BEREITGESTELLTER AUSZUG
★ ★ ★ ★ ★ ★ ★
Mozart "Cosi fan tutte" - ein Vergleich
Verfasst: 09.02.2021, 13:44
Hallo, Mozart-Freunde
zum Abschluss der Da Ponte-Trilogie von Mozarts Opern möchte ich euch gerne meine Einschätzungen zu den in den letzten Wochen gehörten Einspielungen der „Cosi fan tutte“ mitteilen (obwohl ich den Eindruck habe, das interessiert nicht wirklich. „Kabelklang“ scheint da viel bedeutsamer zu sein )
Zum Vergleich habe ich folgende Aufnahmen gehört (also nur einen kleinen Teil aus dem vielfältigen Opern-Katalog):
Busch, 1935
Böhm, 1955
Karajan, 1955
Böhm, 1962
Suitner, 1969 (deutsch)
Klemperer, 1971
Solti, 1974
Östman, 1984
Haitink, 1986
Levine, 1989
Gardiner, 1993
Solti, 1994
Jacobs, 1999
Honeck, 2006 (Salzburg, DVD)
★ ★ ★ ★ ★ ★ ★
BEREITGESTELLTE ANGABEN
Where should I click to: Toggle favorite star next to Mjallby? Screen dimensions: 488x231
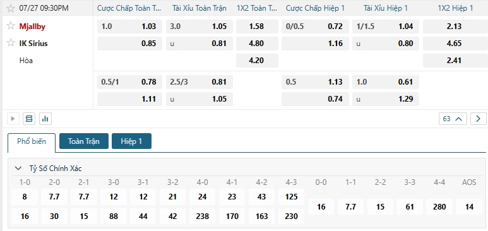pos(11,26)
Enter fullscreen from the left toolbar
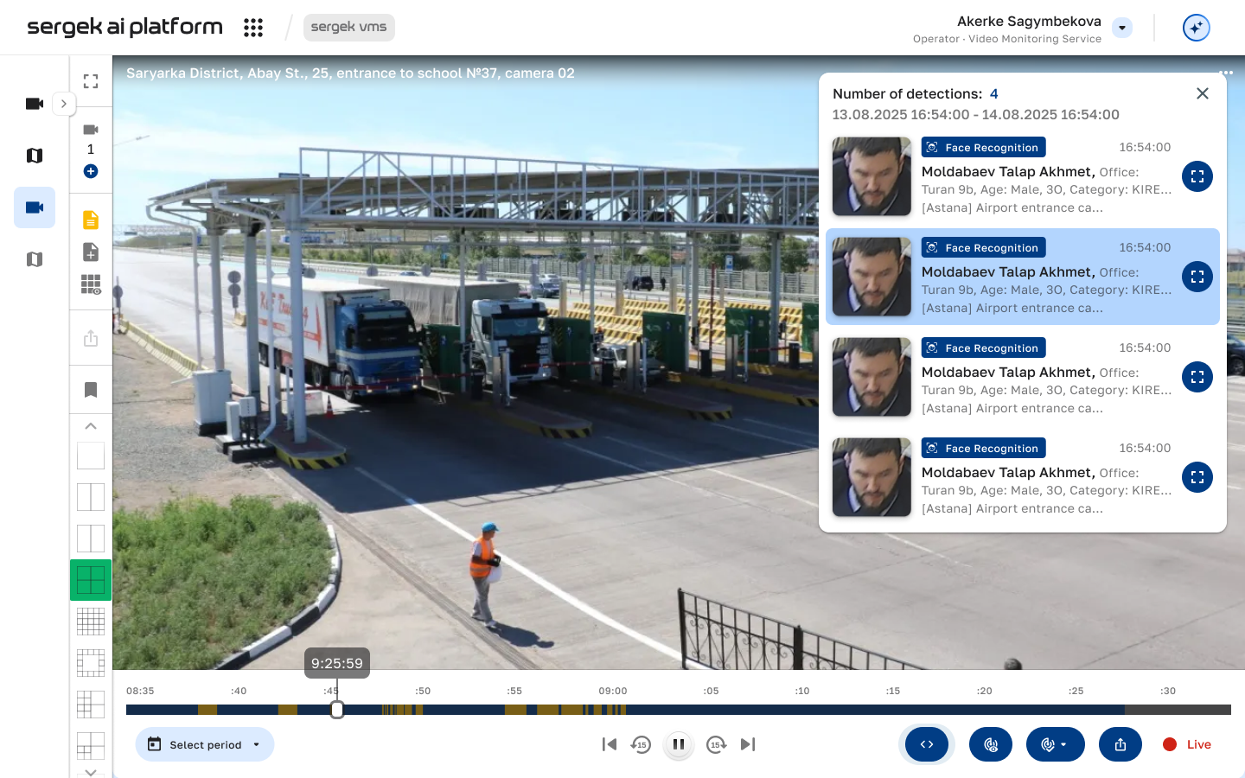This screenshot has width=1245, height=778. coord(91,81)
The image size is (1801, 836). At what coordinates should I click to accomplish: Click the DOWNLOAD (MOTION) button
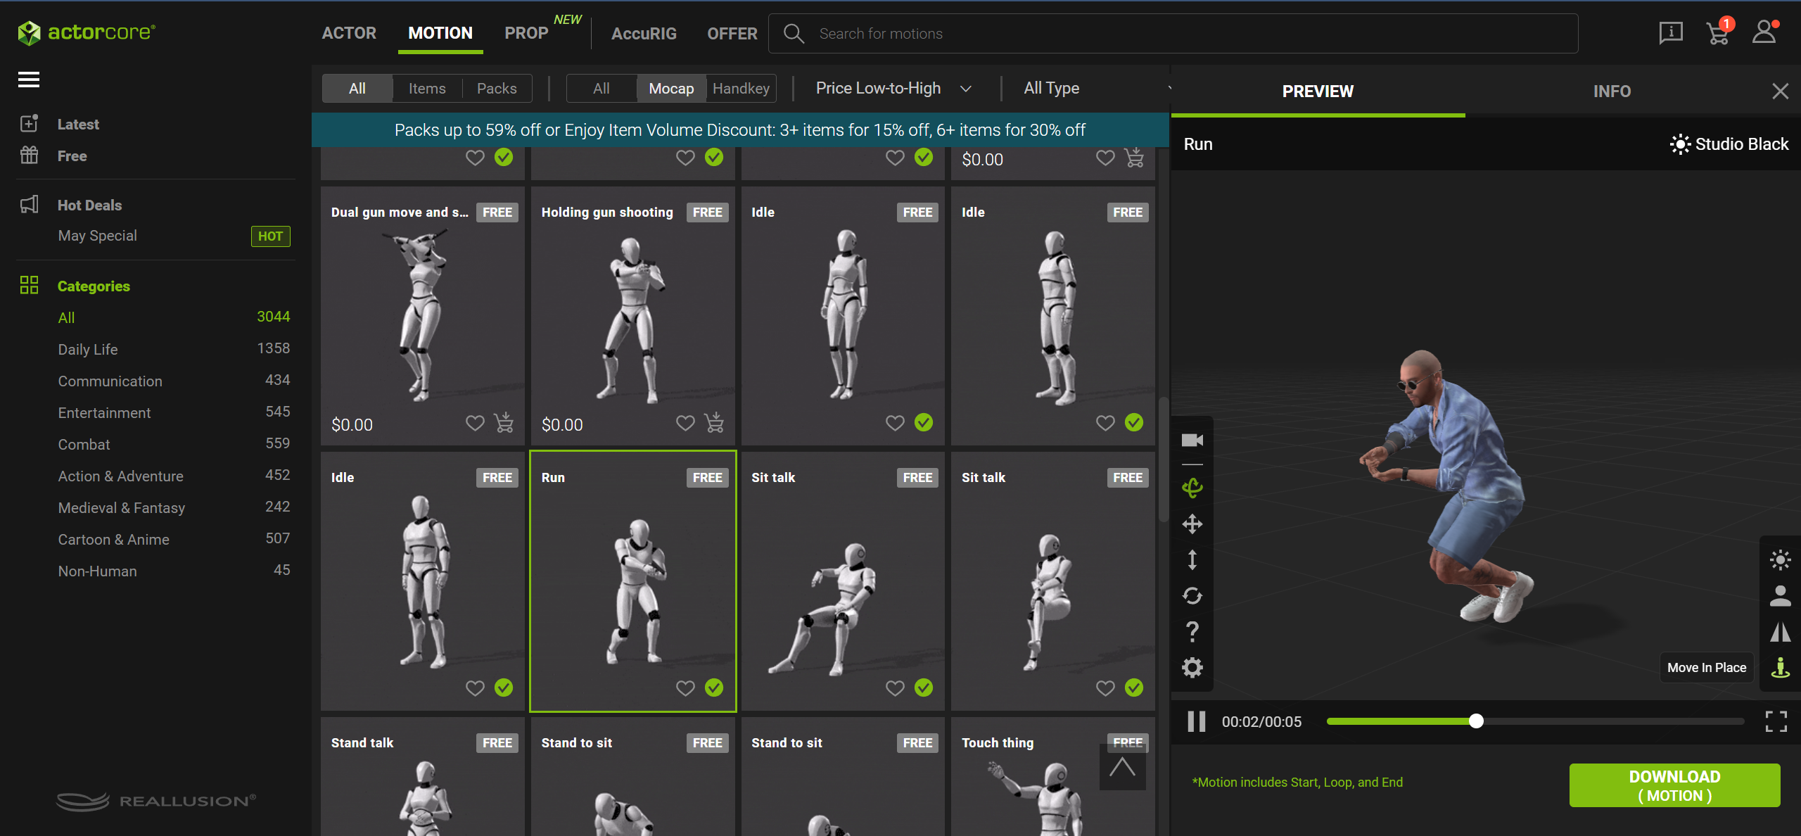coord(1674,785)
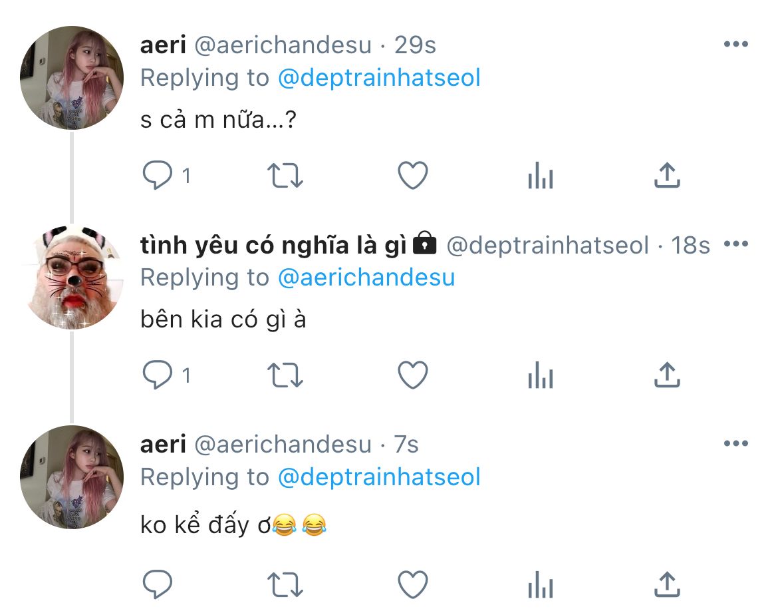Open aeri's profile picture on the first tweet

[x=72, y=78]
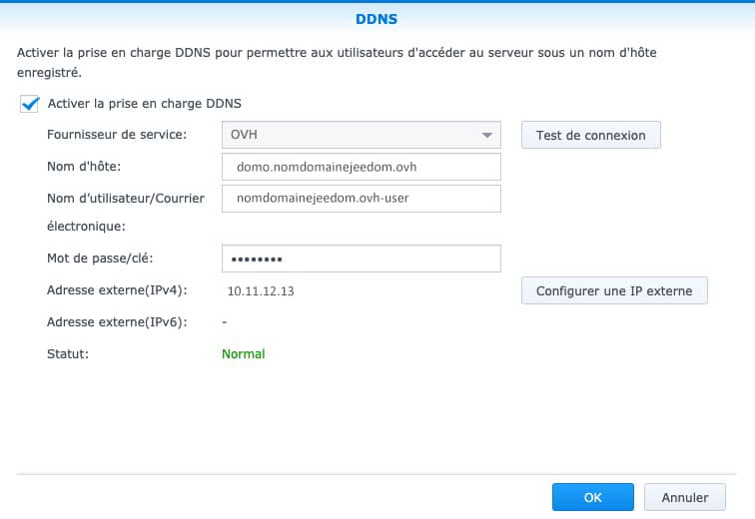Image resolution: width=755 pixels, height=519 pixels.
Task: Select the Mot de passe/clé password field
Action: coord(361,260)
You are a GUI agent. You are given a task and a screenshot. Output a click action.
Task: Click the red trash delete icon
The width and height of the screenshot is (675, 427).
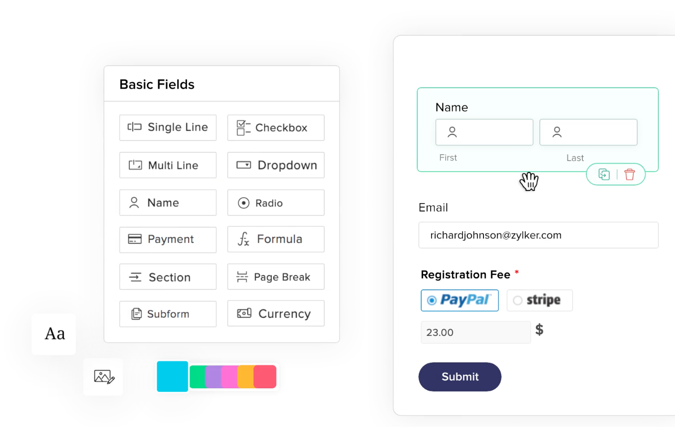(629, 174)
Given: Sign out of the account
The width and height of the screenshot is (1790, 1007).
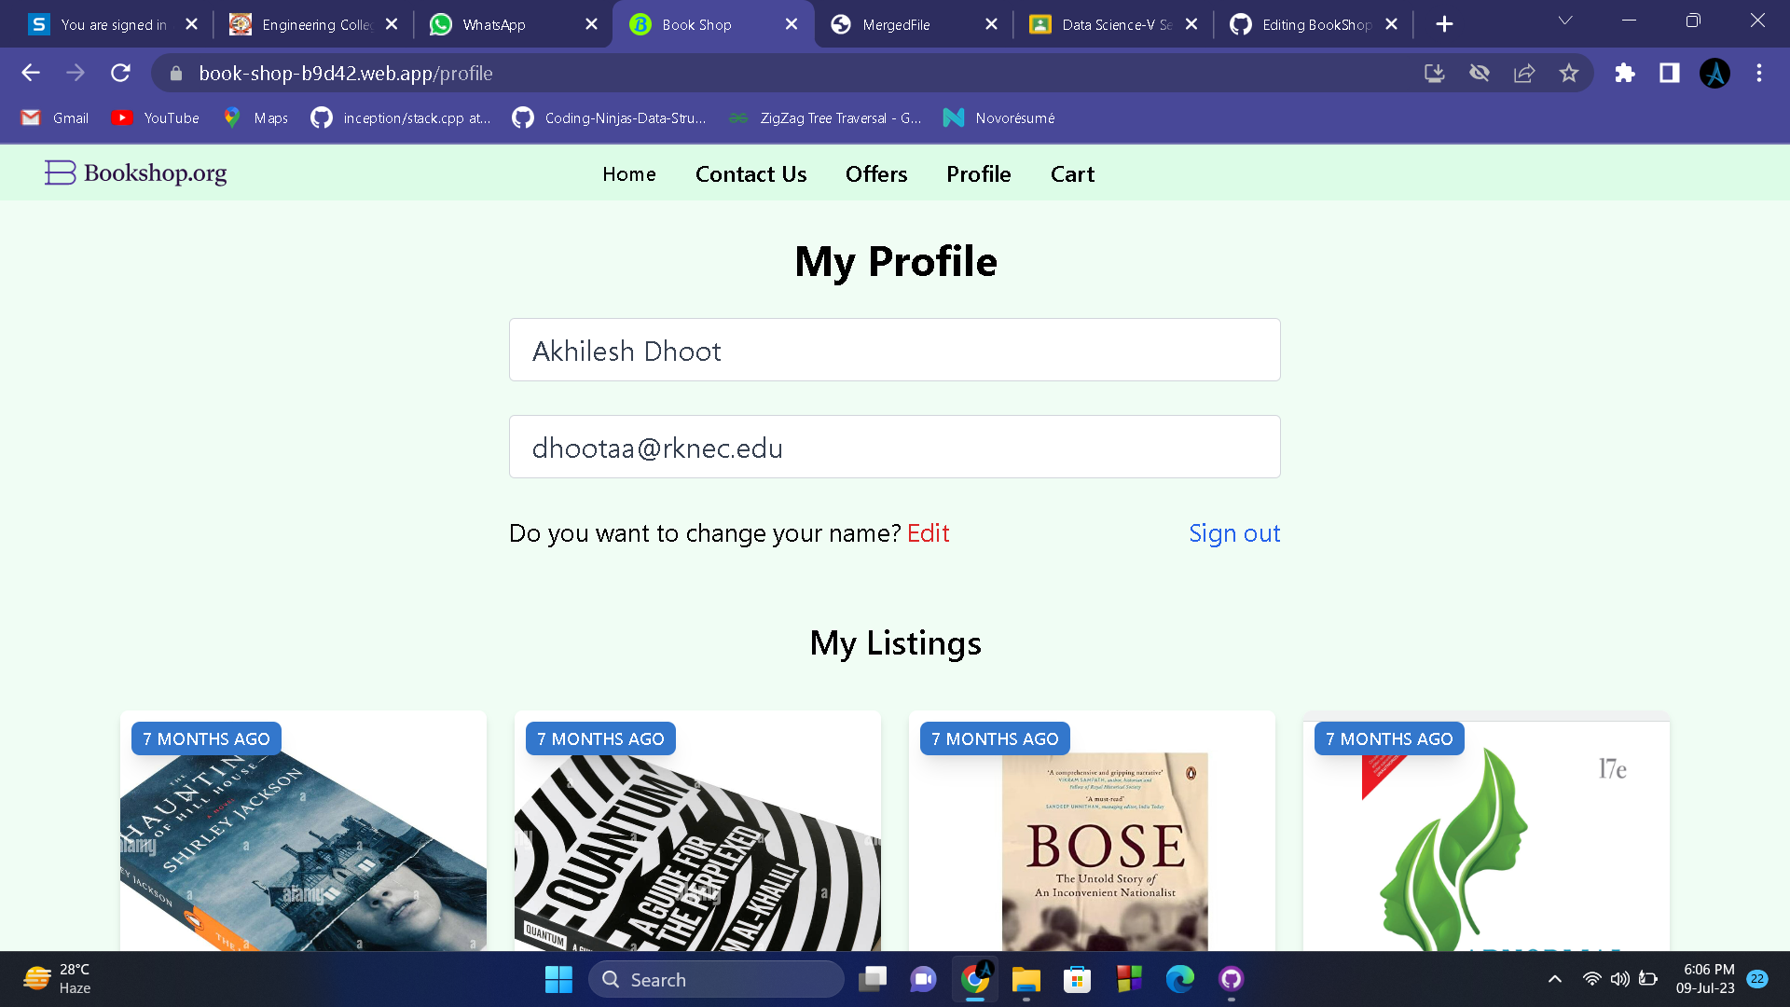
★ ★ ★ ★ ★ ★ ★
ZU ERLEDIGEN
Gib den Beitrag über die Einspielungen von Mozarts „Cosi fan tutte“ vollständig und wortgetreu wieder.

ANTWORT ZUR AUFGABE
Mozart "Cosi fan tutte" - ein Vergleich
Verfasst: 09.02.2021, 13:44
Hallo, Mozart-Freunde
zum Abschluss der Da Ponte-Trilogie von Mozarts Opern möchte ich euch gerne meine Einschätzungen zu den in den letzten Wochen gehörten Einspielungen der „Cosi fan tutte“ mitteilen (obwohl ich den Eindruck habe, das interessiert nicht wirklich. „Kabelklang“ scheint da viel bedeutsamer zu sein )
Zum Vergleich habe ich folgende Aufnahmen gehört (also nur einen kleinen Teil aus dem vielfältigen Opern-Katalog):
Busch, 1935
Böhm, 1955
Karajan, 1955
Böhm, 1962
Suitner, 1969 (deutsch)
Klemperer, 1971
Solti, 1974
Östman, 1984
Haitink, 1986
Levine, 1989
Gardiner, 1993
Solti, 1994
Jacobs, 1999
Honeck, 2006 (Salzburg, DVD)